Brief:
Where in the listing does the string "section" appear? Copy every line that holds it.

[Task inputs]

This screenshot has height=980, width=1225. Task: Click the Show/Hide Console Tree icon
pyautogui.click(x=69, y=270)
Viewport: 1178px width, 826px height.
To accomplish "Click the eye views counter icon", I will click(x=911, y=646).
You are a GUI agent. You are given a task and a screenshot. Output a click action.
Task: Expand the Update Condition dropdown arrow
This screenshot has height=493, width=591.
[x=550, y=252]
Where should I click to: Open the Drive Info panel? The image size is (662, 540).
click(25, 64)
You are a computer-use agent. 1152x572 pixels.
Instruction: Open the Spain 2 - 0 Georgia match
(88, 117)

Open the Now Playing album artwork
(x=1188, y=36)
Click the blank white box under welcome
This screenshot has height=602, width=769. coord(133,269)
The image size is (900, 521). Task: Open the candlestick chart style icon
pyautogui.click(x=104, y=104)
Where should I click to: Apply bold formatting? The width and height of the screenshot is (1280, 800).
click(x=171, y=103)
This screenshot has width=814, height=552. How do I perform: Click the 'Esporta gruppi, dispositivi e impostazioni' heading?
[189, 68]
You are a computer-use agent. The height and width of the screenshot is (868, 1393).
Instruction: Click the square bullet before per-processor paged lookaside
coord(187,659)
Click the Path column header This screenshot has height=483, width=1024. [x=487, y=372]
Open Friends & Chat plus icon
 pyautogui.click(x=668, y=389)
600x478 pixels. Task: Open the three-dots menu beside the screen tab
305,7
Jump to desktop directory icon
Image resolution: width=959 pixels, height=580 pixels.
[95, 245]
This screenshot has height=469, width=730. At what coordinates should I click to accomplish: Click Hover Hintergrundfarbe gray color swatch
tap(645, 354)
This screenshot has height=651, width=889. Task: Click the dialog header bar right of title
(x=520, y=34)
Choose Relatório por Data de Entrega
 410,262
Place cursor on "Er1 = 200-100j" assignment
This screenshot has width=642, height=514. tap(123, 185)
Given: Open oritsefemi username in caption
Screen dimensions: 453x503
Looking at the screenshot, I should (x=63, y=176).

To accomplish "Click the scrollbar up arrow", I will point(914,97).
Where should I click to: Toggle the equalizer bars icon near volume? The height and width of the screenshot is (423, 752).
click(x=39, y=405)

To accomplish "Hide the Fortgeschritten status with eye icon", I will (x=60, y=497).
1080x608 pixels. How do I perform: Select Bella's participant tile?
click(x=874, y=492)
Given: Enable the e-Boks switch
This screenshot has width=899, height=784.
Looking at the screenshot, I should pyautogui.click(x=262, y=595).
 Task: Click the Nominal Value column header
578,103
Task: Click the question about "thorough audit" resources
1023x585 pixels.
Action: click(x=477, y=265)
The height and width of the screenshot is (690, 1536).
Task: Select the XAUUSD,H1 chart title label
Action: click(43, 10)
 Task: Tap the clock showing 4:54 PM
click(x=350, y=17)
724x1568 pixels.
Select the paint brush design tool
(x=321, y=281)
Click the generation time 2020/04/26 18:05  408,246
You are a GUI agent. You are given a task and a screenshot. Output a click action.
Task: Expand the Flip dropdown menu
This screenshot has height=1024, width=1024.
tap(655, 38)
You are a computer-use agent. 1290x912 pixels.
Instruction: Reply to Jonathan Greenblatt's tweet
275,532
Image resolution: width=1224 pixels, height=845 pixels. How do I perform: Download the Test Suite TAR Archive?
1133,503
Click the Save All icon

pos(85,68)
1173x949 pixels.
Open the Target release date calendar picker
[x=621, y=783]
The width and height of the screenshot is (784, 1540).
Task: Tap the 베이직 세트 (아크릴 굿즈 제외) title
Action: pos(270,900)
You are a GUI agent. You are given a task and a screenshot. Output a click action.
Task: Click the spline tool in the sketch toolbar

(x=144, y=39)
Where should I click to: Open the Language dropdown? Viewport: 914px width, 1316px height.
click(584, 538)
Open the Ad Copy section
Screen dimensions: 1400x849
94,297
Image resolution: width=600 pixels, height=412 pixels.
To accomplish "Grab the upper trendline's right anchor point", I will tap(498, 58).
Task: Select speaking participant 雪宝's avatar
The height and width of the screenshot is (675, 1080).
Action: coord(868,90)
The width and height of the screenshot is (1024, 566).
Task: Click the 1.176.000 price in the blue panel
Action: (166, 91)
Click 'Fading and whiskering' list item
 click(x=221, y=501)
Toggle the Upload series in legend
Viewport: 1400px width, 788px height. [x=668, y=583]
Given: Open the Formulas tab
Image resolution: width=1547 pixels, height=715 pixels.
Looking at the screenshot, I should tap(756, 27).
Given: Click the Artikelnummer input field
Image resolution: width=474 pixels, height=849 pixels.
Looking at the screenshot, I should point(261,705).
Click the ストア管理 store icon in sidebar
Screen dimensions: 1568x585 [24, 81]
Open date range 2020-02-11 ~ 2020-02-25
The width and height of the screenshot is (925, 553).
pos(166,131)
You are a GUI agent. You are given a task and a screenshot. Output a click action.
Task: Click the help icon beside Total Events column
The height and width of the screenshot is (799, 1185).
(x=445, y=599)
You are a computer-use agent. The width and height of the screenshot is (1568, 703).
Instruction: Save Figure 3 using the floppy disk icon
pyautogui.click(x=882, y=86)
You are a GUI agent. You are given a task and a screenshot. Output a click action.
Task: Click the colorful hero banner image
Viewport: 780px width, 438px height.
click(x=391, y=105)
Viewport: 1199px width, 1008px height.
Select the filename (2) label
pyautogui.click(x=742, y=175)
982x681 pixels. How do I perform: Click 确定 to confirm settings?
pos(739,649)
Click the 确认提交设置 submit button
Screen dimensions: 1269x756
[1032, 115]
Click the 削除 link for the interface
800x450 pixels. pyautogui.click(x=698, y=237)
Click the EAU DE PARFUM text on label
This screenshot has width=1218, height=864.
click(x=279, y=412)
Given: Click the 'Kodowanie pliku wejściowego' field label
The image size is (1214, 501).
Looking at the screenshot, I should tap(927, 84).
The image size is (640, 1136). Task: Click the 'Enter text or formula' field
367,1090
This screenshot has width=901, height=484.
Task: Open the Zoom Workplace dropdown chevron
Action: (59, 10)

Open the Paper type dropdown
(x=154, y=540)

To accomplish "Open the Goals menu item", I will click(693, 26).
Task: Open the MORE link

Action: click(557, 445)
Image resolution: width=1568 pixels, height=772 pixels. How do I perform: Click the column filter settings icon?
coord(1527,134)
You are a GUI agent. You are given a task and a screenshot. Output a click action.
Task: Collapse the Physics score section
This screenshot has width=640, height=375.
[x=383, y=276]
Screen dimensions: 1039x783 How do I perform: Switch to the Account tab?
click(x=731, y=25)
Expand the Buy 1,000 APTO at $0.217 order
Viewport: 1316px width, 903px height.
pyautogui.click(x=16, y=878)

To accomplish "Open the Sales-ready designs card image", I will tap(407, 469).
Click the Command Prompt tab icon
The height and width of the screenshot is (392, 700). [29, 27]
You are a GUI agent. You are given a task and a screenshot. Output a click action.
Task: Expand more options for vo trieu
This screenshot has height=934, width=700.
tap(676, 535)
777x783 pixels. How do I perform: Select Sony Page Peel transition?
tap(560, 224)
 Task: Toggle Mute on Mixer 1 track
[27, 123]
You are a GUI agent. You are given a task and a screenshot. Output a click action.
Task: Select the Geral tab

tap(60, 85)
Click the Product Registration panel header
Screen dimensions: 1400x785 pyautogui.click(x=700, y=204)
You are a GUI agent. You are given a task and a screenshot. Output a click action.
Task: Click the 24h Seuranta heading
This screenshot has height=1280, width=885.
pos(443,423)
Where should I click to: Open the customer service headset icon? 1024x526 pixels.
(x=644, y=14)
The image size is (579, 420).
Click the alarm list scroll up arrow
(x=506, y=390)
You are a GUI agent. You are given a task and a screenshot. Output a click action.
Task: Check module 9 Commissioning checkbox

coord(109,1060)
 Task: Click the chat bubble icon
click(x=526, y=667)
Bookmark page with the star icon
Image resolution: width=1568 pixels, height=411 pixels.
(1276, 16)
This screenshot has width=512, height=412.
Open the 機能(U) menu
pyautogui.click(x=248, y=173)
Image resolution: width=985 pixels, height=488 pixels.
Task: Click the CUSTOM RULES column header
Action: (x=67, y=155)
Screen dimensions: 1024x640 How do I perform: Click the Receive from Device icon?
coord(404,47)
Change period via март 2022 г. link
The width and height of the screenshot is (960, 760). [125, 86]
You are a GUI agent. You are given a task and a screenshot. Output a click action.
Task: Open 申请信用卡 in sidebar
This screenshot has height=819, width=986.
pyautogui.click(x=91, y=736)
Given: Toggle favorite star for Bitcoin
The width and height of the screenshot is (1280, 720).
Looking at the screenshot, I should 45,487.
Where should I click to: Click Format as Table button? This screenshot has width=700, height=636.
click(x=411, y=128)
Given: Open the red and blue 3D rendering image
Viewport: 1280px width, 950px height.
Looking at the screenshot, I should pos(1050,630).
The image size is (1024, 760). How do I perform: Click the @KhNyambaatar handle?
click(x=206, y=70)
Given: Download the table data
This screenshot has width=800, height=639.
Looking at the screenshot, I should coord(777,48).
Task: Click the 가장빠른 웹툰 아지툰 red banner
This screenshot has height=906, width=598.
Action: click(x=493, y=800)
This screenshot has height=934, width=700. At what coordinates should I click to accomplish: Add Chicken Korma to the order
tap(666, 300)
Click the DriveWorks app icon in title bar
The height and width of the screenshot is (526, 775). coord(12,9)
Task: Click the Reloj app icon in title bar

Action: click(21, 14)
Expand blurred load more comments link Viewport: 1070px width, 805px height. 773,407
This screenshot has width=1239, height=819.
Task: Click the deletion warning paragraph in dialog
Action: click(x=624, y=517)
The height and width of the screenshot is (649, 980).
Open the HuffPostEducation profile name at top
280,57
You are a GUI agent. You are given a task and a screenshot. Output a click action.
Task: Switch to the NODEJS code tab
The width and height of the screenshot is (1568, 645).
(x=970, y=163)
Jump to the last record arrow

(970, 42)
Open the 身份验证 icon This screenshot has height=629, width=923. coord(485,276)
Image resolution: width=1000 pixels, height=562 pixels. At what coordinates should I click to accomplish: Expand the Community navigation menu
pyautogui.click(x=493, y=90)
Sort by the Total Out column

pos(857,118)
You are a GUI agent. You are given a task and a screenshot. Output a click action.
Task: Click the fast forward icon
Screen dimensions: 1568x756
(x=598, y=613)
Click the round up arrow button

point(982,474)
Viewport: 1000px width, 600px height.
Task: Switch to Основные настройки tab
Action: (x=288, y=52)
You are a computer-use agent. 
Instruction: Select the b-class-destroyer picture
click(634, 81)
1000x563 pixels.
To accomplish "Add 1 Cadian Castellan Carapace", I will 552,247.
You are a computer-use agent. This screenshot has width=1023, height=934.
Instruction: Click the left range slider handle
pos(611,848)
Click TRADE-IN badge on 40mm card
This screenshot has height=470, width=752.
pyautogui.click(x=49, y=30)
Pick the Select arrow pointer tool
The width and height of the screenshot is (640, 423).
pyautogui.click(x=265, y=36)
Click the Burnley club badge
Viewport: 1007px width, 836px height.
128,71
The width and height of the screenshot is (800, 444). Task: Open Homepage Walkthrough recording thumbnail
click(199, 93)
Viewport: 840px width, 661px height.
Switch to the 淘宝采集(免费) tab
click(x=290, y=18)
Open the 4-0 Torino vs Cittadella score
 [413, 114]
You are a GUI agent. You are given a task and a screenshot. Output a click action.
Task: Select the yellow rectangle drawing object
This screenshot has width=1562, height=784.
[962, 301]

[/Task inputs]

Completed task:
Open the Ad Copy section
Task: Collapse the Physics score section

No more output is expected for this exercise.